- [TO DO]:
Identify every person called by name in the reflection on grass and old trees below.

━━━ EXTRACT TO READ ━━━

Not all the morose sarcasms of Johnson, on the pleasures of rural life, have ever weakened my capability for enjoying it at convenient intervals. His antipathy to the country resembled his contempt for blank-verse—he could not enjoy it. I have now moped away a considerable number of months in this city of all things—this—this London. "Well?" Pray restrain yourself, reader; I am coming to the point in due season. During my metropolitan existence—although I am neither a tailor, nor any trade, nor anything exactly—I have never beheld a downright intellectual-looking blade of grass. I mean much by an intellectual blade of grass. The Londoners—poor conceited creatures!—have denominated sundry portions of their Babylon "fields." But—I ask it in all the honest pride of sheer ignorance—is there the ghost even of a bit of grass to be seen in many of them? I cannot easily forget my vexation, when, after a tedious walk to one of those misnomered "fields," I found nothing but a weather-beaten, muggy, smoky assemblage of houses of all sizes, circumscribed by appropriate filth and abundant cabbage-stumps. Innocent of London quackeries, I strolled forth with the full hope of laying me down on a velvet carpet of grass—the birds carolling around me—and, perchance, a flock of lambkins, tunefully baying to their mammas!! "Said I to myself," when I reached these fields, "what a fool I am!" I had contemplated a doze on the grass.

But leaving all thoughts of disappointment, who will not allow that there is something exceedingly delightful in dozing calmly beneath the shade of an o'er-arching tree?

——"recubans sub tegmine fagi."

Of course, the weather should be fine, to admit of this luxurious idleness. Let the blue-bosomed clouds be sailing along, like Peter Bell's boat; let the sunbeams be gilding the face of nature, and tinging the landscape with multiform hues; let the breezes be gentle, the spot retired, and the heart at ease. Now, go and stretch yourself on the grassy couch, while the branches of an aged tree shadow forth the imaged leaves around you. What a congenial situation for philosophy—under an old tree, on a sunny summer day! How much more becoming than the immortal tub of the sour-minded Diogenes? Who will be able to refrain from philosophizing. I repeat it, beneath such an old tree? 'Tis at such times that the heart spontaneously unbends itself—that the fancy tranquillizes its thoughts—and that memory awakens her

——"treasured pictures of a thousand scenes."

━━━ EXERCISE DATA ━━━

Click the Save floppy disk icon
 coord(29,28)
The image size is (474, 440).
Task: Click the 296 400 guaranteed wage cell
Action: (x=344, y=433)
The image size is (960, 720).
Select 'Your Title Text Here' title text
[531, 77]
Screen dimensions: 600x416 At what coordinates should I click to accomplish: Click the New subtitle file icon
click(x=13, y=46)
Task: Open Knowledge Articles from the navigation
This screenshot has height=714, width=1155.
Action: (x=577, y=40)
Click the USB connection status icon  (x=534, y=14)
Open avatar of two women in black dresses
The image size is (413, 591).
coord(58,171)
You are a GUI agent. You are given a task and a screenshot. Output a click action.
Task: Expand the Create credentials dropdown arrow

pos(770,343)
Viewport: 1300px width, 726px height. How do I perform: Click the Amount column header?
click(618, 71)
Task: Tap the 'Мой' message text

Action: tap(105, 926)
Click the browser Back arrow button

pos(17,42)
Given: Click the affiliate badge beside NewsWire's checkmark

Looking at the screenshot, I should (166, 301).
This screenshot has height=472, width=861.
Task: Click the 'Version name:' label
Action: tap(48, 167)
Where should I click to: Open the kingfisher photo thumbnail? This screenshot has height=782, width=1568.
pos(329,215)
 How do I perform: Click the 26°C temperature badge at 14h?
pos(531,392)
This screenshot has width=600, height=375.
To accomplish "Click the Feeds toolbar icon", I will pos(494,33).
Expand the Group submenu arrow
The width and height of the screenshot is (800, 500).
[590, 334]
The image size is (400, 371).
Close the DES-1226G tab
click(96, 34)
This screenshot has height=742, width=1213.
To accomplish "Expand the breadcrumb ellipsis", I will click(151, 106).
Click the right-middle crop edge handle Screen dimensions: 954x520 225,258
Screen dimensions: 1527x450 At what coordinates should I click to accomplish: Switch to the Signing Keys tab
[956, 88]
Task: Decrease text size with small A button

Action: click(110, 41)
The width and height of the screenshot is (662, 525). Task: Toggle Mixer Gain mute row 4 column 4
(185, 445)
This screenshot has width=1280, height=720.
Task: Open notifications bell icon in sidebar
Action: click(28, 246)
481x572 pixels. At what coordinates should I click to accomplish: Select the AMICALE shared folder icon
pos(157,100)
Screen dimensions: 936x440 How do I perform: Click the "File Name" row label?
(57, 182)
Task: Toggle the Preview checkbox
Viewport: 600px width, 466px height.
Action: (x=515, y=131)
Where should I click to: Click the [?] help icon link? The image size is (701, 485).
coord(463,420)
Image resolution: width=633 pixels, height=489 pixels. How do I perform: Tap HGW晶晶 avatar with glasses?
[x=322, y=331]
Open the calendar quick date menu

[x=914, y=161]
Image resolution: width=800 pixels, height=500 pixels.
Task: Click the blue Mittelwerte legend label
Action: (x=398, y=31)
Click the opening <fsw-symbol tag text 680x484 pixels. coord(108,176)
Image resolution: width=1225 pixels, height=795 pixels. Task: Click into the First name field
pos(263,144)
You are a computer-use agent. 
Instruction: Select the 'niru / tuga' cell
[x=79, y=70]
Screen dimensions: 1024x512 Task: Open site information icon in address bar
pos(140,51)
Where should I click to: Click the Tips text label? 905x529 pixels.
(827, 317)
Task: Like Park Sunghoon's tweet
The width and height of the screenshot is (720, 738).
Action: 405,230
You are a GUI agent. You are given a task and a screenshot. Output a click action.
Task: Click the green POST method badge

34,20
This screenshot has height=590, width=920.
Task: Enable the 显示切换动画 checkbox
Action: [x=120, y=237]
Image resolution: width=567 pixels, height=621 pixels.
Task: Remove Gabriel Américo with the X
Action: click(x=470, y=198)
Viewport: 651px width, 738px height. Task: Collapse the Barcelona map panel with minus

━━━

- [ANSWER FOR THIS EXERCISE]:
Johnson, Peter Bell, Diogenes